A Catnip Christmas

Tales of Vashon

“Mom, the boys are eating all the popcorn,” as Mike and I grabbed another handful and ran from the room.  “If you boys can’t behave, you’re going outside, do you hear?” Mom yelled from the kitchen.   We were supposed to be helping Molly string popcorn for the Christmas tree, which we had gotten from our Grandfather’s property down at Dilworth.

Dad was really fussy about his Christmas trees and they had to be just right. As we walked around the 40 acres, Mike called out, “Here’s one Dad, and it’s just the right height.”  “Not full enough,” was Dad’s reply.  Which meant the tree had to have many branches spaced just right?  Mom had a silver star for the top which must have come from her Mothers; it was so old with five blue lights for the five points of the star.  Anyhow, we strapped the tree to the top of the Super 88 and drove home where Dad built a three legged stand out of 2×4’s and squared off the bottom of the tree to fit the stand.

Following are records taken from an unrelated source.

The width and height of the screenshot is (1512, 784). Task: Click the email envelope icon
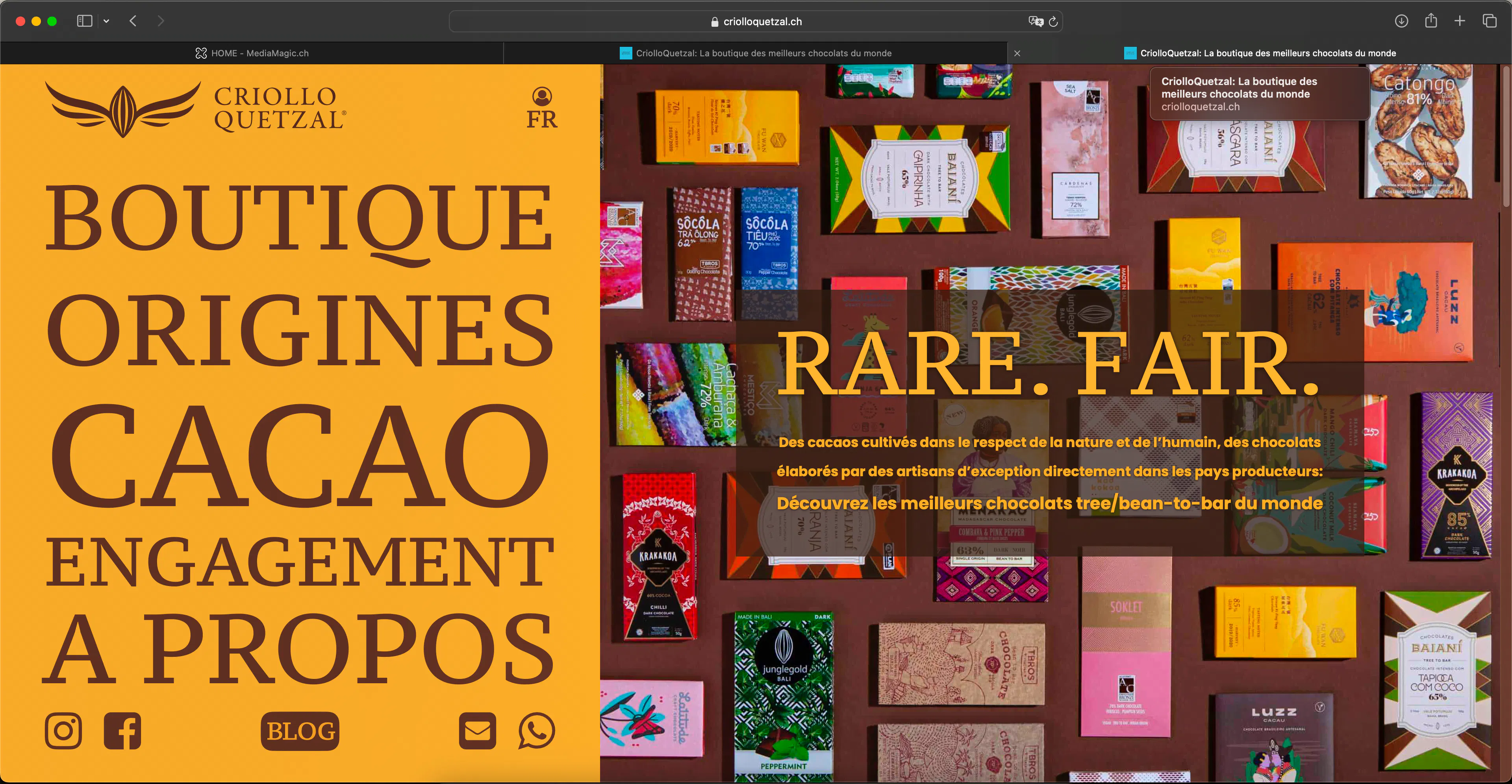(x=477, y=730)
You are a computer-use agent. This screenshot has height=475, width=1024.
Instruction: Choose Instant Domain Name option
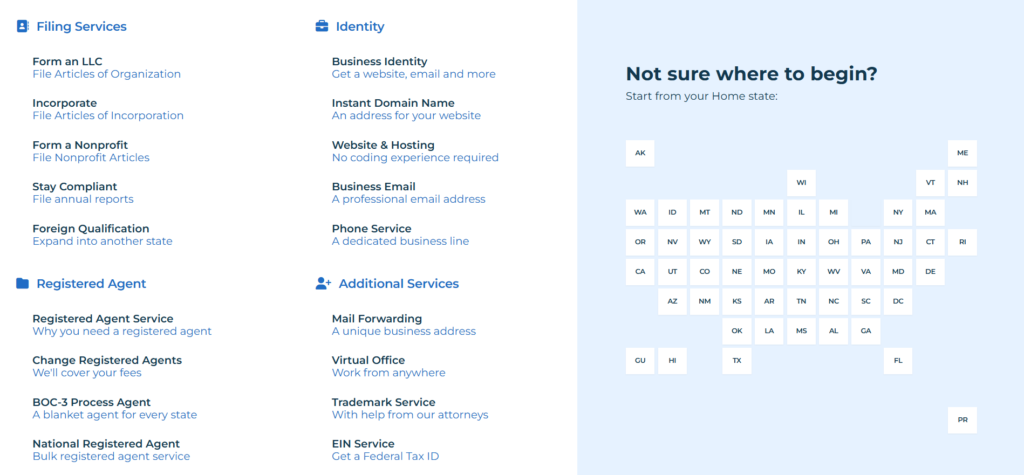(406, 109)
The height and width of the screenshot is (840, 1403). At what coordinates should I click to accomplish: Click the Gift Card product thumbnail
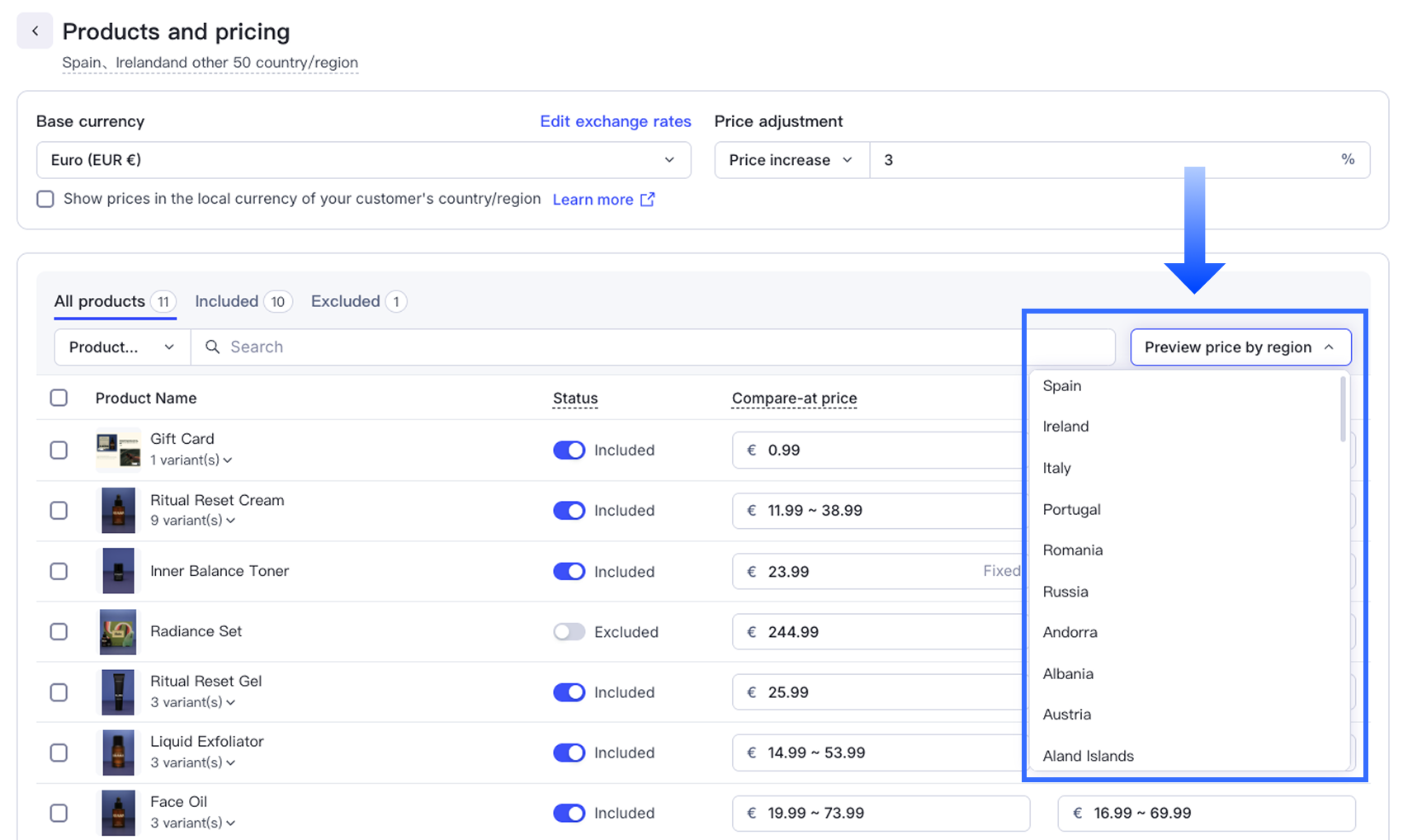[x=118, y=450]
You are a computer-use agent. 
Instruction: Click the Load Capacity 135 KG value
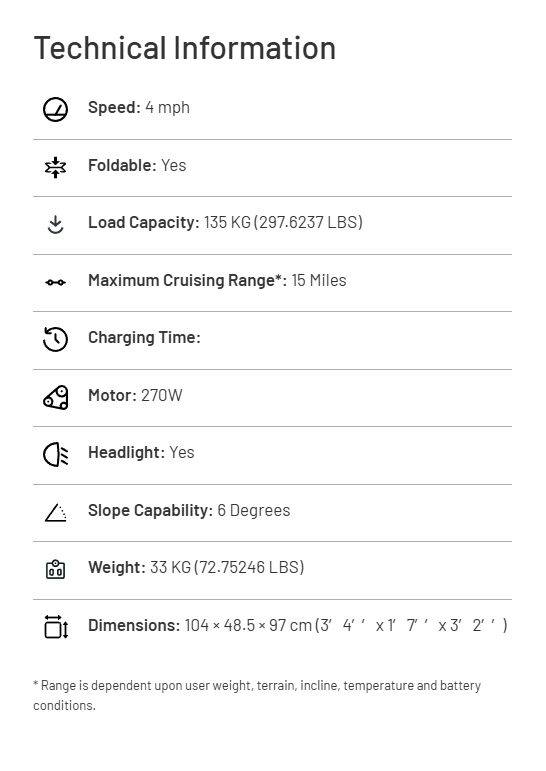[x=225, y=223]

While Molly was stringing popcorn and cranberries for the tree, Mom was in the kitchen preparing the molds for the plaster of Paris we were going to dunk our hands into.  When water was introduced to the dry powder and mixed to get all the air bubbles out, it heated up and made Mike complain when he put his hand in the white goo.  “It’s burning me, my hand hurts, can’t I take it out?”   “Not for another five minutes,” Mom replied.  When it was all done and Mom had us wash our hands, we each took the pen and wrote our names across the bottom of the plaster hands.  She then poked a hole in the top of each cast and strung yarn through it so it could be hung on the tree, which was starting to look beautiful as Dad showed us how to hold the aluminum rain across our extended fingers and carefully hang it on each branch using the other hand, one or two strands at a time, as if that were possible to make all the rain uniform on every branch.

Mom had two cats named after two Siamese kings, Miko and Chakri and Mike and I liked them not because of their supercilious attitudes.  Every Christmas, Mom gave Miko and Chakri catnip mice, which they promptly tore apart for the drug in the catnip that made them, go wild.  Mom’s intent was to give her cats the same excitement we had as the many colored packages were placed under the tree.

Molly screamed from the doorway to our living room: “Mom, Miko is chasing Chakri up the Christmas tree.”  Hence, the tree fell with a mighty crash, scattering the lights and rain and breaking the glass bulbs that were hanging on the branches.  So much for Siamese cats!
Christmas was a lot different those many years ago. John relates one Christmas where he pulled his sister aside and whispered…”guess what I found!” He then checked for parental eyes, and finding Mom was safely in the kitchen making sticky popcorn balls.. He led his sister to an oddly shaped door under the stairs. The door was triangular on the top part and somehow a brick chimney was visible in the unlighted narrow space.. But SOMEONE.. had built a little shelf in the narrow recesses of the unused space.

“See!  Said John! Pointing up to the shelf where some red and green Christmas packages were barely visible..!”  “I wonder what’s in them?“, Johns sister asked. “

“Well they can’t be from Santa” John responded.. “Must be Mom and Dad. “   John and his sister were, even at that tender young age.. Wise to the ways of Santa, knowing that Santa did not wrap up packages. We knew that because we had surreptitiously seen mom wrapping things up when the bedroom door was open a crack and she asked for someone to bring her the scissors or take out the wastebasket to the burn barrel.

John and his sister were wise beyond their years as they knew that Santa stuffed their stockings and pretty much left the presents under the tree to Mom and Dad and grandparents.  They knew this because presents were opened on Christmas Eve and Santa came later after the wrapped up presents were opened.

In those days one cut a tree and dragged it back to be trimmed and have a base made for it out of scrap wood. John’s family had a stash of real lead foil probably dating from the 1920’s that was used over and over again.  The lights no doubt consumed sinful amounts of energy and were never left on all day as the heat alone would dry the tree out. Christmas ornaments and lights were carefully put away for next year. The same could be said for present wrappings.  The best wrappings were carefully folded and used in succeeding years. This rule of ‘saving wrappings’ did not apply to presents intended for children, for obvious reasons.

One year John and his sister stayed up to wait for Santa. A careful watch was maintained well past normal bedtime as they sat together in an oversized armchair.

All of a sudden a tremendous clatter awoke them and in the dim light the Christmas tree swayed and the lights blinked!  “It’s Santa”.. John and his sister exclaimed!

Just then the Siamese cat leaped from the middle of the tree to the drum table … with a paper ornamental bird in her mouth.

Later John figured that the cat was in ‘cahoots’ with Santa and was just a decoy so he could sneak in unobserved. Proof was that the stockings were filled in the morning, so Santa obviously had been there. John and his sister vowed to have a better plan next year.